AIM OF THE TASK
Among the entries, find each line that includes the string "computer" and list it.

RECORD SET
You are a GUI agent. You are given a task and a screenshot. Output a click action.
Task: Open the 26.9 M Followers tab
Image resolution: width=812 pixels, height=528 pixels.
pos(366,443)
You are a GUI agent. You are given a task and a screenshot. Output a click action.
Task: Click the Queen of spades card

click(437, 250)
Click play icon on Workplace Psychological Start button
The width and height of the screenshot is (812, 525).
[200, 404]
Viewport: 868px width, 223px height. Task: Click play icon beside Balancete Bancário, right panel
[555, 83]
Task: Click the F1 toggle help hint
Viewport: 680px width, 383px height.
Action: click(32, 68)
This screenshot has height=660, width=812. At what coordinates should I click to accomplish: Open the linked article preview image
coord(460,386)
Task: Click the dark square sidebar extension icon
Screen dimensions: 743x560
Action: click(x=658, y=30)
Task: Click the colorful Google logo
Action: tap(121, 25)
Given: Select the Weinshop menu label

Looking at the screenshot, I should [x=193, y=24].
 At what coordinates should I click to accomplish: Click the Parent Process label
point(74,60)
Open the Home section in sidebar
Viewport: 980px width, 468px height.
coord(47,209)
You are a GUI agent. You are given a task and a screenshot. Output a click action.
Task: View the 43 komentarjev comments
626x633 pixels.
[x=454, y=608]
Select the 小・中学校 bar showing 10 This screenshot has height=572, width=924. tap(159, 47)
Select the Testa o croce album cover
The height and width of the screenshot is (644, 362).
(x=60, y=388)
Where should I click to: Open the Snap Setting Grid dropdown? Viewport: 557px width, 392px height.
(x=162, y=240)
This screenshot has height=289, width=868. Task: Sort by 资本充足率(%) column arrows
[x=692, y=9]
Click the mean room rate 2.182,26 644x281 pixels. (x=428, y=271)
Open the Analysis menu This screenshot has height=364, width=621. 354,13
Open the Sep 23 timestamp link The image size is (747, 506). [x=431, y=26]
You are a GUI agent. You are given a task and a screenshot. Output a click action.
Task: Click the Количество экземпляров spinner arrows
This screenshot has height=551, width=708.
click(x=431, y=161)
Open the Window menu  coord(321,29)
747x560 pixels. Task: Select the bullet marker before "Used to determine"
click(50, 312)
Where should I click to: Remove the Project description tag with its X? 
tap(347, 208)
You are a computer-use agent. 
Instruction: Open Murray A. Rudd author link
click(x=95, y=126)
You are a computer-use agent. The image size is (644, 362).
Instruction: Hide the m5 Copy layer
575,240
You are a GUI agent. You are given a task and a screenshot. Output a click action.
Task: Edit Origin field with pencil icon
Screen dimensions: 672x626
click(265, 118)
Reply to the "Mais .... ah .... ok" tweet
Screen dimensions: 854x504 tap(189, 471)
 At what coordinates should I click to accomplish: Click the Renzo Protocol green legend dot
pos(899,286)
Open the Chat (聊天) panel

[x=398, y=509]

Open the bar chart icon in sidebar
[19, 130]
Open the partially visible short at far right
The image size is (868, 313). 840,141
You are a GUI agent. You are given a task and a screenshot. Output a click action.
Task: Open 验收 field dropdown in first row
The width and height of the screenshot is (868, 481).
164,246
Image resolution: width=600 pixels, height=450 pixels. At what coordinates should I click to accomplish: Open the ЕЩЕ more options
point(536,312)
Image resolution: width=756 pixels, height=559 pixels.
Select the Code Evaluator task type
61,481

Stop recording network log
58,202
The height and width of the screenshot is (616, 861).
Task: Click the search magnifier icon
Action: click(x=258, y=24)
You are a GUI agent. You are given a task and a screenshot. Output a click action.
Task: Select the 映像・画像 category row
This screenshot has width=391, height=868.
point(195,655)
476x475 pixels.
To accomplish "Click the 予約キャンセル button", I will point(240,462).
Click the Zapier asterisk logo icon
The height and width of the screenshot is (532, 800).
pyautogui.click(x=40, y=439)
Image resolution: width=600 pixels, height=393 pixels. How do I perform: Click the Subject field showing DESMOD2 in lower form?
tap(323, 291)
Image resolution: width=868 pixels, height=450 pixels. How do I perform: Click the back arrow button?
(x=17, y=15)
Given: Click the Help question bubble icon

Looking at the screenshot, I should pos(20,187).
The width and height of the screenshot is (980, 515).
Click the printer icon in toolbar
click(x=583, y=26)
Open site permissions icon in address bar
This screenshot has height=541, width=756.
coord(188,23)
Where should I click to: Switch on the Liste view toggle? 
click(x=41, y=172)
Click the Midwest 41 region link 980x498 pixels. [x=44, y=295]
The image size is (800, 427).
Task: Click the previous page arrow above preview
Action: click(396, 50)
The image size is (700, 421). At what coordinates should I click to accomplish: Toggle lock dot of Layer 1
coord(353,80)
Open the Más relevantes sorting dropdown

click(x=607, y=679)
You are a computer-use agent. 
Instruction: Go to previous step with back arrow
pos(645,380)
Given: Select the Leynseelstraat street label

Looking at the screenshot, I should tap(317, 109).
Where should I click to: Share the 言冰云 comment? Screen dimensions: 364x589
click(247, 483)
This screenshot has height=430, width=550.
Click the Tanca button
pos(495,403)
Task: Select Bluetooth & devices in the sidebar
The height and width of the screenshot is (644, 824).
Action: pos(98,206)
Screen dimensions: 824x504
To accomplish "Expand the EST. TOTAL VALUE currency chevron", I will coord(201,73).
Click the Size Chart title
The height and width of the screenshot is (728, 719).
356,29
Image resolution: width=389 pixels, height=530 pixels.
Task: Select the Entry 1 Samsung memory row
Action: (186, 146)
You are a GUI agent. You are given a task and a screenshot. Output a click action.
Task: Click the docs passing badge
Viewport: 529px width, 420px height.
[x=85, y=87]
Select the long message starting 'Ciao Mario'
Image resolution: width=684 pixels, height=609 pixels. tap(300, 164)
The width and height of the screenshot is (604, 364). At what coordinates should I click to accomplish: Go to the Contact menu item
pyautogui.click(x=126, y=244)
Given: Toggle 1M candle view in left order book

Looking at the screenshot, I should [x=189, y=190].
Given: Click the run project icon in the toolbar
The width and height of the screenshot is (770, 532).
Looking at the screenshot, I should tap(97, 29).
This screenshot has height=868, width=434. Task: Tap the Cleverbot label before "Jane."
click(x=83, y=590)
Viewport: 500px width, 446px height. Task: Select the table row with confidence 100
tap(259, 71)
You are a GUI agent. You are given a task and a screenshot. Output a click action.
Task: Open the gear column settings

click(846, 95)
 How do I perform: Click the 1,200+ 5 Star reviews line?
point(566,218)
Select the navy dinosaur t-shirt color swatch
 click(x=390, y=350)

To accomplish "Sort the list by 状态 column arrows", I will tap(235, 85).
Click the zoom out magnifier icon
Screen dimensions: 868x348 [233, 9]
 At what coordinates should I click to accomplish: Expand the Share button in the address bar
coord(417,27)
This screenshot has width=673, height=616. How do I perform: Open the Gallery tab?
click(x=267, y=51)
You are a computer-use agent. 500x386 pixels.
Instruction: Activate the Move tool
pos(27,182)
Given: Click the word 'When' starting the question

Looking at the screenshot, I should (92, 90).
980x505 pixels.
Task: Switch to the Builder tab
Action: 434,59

SOLUTION TO THE PROBLEM
You are a computer-use agent. 
You are a computer-use agent. The image size is (644, 362).
You are a computer-use agent. 
You are a computer-use agent. 500x386 pixels.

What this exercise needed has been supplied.